*** Provided records

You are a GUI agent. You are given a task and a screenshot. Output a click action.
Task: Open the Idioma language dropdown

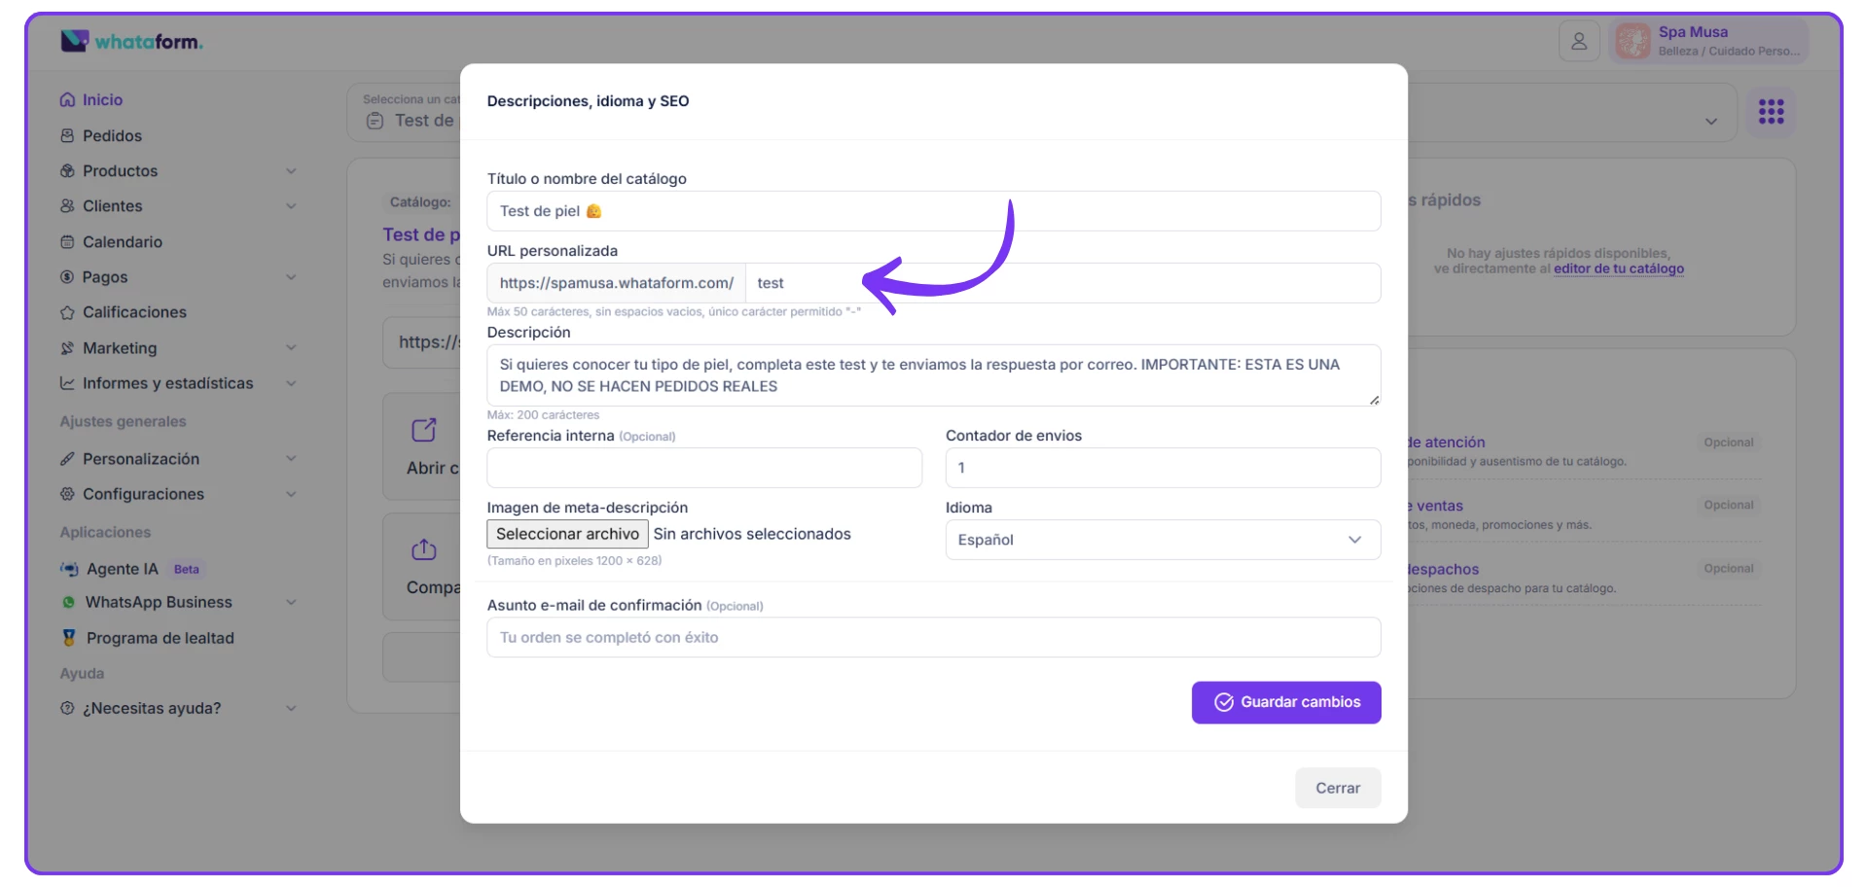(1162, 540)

******
*** Provided records

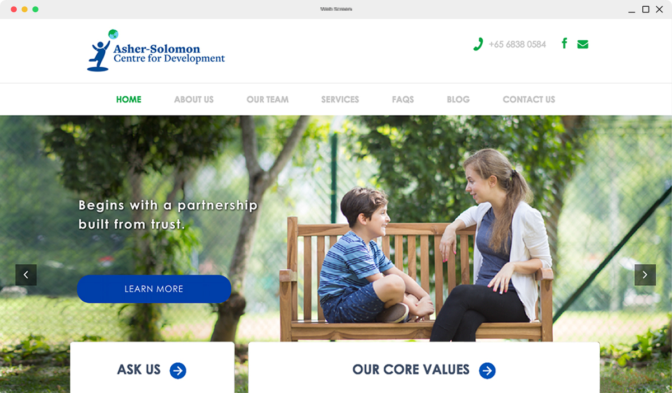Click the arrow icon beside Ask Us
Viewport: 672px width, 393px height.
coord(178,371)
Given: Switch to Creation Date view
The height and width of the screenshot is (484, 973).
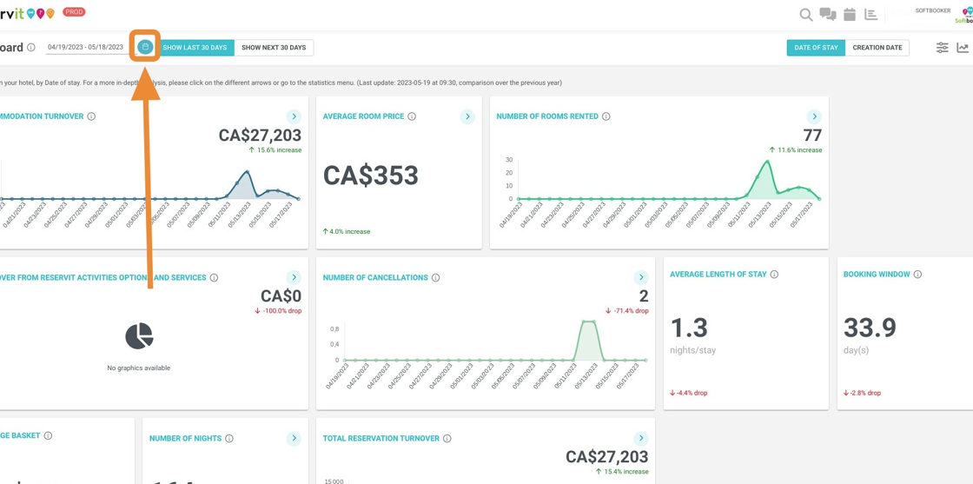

******

What the task asks: Please state how many lines of the listing contain the string "screenshot". Give only that number.

Result of the exercise: 2